[REQUIREMENT] Pick out the lines below that include the string "slider".

Stored data:
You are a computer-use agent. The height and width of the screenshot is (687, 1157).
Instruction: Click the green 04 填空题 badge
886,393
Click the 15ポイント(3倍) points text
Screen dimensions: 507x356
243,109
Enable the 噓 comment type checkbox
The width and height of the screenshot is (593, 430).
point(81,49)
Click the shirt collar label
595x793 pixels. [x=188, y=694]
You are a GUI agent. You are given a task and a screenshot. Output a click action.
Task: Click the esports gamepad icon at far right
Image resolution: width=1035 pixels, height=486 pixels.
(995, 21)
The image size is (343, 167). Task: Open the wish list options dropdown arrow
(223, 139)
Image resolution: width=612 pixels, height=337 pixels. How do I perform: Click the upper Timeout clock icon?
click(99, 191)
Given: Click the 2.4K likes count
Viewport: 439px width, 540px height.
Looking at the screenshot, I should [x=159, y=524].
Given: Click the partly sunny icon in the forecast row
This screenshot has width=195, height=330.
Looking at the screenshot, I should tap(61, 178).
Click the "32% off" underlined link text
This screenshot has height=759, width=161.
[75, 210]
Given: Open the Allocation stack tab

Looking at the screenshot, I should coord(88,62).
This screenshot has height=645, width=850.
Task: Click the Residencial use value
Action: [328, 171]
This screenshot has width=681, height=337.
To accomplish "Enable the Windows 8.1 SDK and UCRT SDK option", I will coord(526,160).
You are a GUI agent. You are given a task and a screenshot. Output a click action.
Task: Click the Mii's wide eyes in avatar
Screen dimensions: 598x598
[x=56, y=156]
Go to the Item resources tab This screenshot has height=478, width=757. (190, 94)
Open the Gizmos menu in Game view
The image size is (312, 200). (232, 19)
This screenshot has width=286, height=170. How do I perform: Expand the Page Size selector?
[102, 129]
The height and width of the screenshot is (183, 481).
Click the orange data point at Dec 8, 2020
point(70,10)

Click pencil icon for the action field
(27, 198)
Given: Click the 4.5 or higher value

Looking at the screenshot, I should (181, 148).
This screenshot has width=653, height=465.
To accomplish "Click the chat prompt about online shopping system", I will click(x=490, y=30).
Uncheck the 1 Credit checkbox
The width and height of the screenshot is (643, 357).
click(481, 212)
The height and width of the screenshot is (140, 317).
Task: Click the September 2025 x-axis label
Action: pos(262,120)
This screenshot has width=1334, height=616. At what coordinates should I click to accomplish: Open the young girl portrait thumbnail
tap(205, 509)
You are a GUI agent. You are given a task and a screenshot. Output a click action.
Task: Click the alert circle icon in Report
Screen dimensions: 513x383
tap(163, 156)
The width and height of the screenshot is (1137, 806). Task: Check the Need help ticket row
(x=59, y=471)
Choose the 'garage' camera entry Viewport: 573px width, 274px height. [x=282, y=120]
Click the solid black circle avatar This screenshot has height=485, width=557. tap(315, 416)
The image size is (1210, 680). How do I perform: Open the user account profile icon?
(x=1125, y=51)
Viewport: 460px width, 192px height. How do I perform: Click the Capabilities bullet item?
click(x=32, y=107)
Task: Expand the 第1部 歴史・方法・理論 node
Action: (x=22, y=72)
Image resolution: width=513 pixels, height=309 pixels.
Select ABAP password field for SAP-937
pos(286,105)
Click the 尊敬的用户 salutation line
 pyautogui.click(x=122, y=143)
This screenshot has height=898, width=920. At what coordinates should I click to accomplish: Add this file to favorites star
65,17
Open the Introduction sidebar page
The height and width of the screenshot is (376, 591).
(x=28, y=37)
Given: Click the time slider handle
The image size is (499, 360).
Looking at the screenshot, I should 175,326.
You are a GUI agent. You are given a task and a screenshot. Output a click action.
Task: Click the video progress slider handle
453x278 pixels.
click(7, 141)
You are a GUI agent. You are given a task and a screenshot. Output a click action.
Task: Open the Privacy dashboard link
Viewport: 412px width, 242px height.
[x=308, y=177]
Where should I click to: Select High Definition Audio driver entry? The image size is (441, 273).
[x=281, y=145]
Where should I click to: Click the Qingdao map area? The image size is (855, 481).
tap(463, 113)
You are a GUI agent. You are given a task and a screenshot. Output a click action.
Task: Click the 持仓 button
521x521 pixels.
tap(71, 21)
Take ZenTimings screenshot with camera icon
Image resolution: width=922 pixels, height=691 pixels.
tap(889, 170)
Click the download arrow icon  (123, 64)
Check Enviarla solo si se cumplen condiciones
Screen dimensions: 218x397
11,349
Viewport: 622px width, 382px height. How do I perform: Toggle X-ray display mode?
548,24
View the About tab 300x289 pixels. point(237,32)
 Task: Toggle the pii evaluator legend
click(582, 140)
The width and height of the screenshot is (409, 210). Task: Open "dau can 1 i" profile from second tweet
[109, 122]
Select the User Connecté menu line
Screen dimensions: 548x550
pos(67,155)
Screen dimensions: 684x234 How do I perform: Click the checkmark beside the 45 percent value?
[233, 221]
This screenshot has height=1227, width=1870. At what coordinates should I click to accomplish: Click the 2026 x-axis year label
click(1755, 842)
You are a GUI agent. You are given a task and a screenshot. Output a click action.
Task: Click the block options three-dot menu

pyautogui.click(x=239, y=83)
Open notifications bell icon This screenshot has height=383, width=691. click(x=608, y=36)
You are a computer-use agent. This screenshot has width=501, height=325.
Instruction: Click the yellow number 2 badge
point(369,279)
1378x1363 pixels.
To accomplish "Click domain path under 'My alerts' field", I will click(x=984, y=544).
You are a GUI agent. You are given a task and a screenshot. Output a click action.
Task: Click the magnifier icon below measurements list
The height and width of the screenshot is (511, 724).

[RESPONSE TO THIS TASK]
Given: Click the time slider handle
Task: Click the video progress slider handle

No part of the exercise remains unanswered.